> _Task description_:
Print the data below exactly, but only the lines from the one containing "Given: Click the" down to the one containing "This screenshot has width=1217, height=761.", inclusive.

> _Provided entries_:
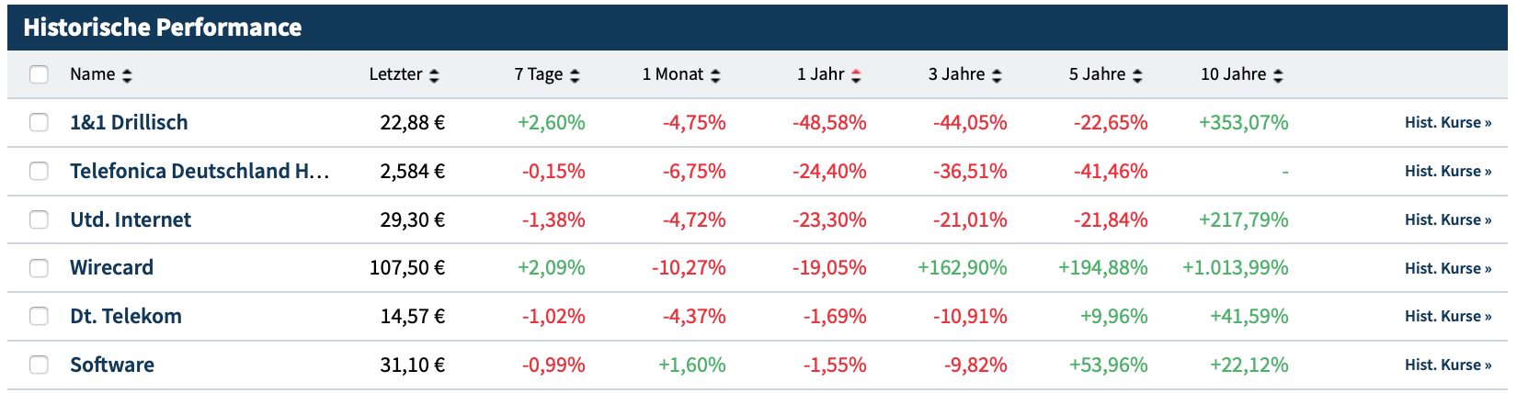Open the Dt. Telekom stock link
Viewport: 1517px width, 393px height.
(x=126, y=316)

==

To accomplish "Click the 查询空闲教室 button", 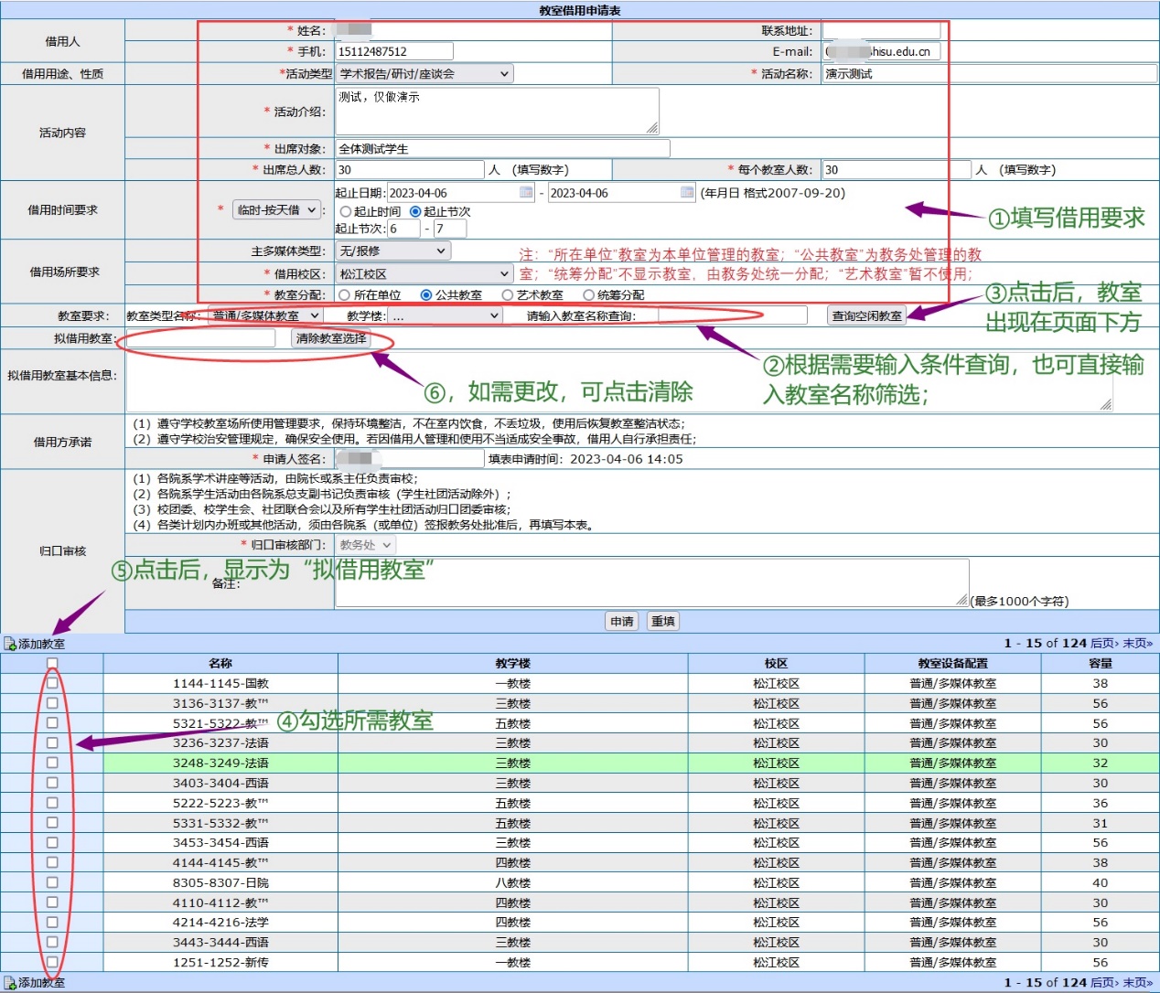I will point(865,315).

==

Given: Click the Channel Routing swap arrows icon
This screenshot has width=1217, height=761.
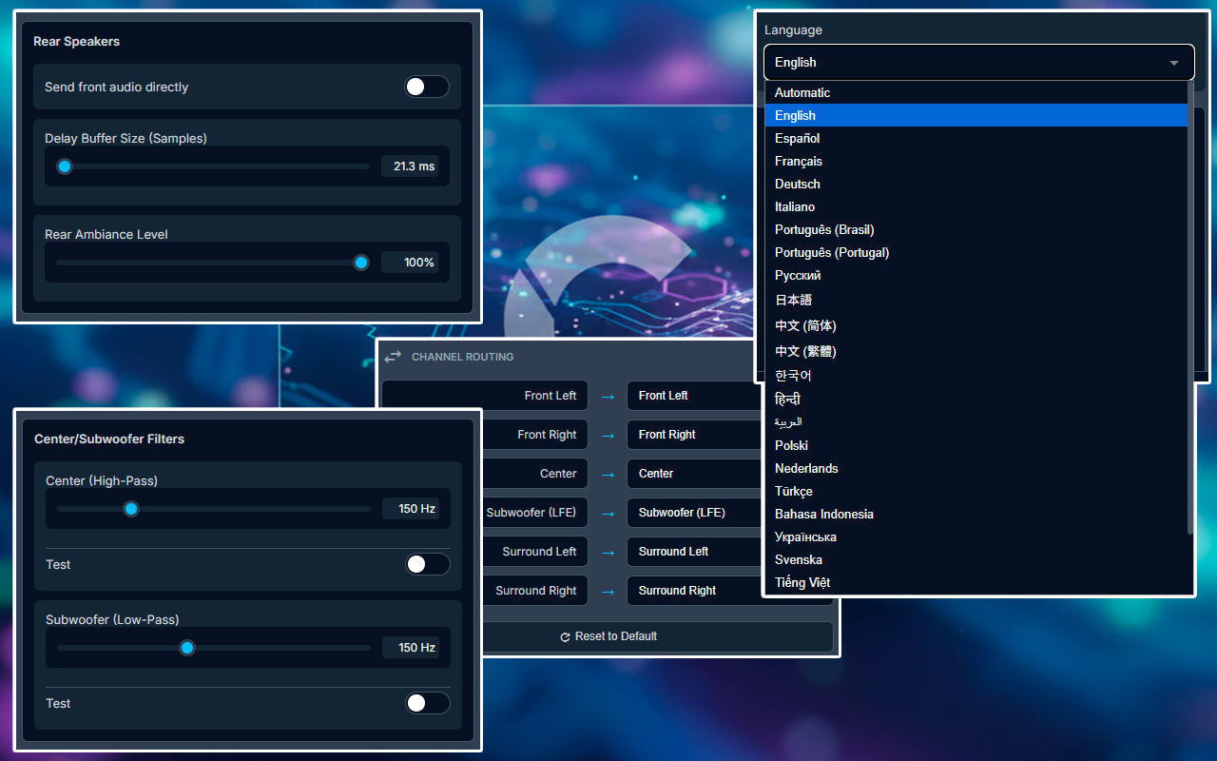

> _Answer below_:
Given: Click the Channel Routing swap arrows icon
This screenshot has width=1217, height=761.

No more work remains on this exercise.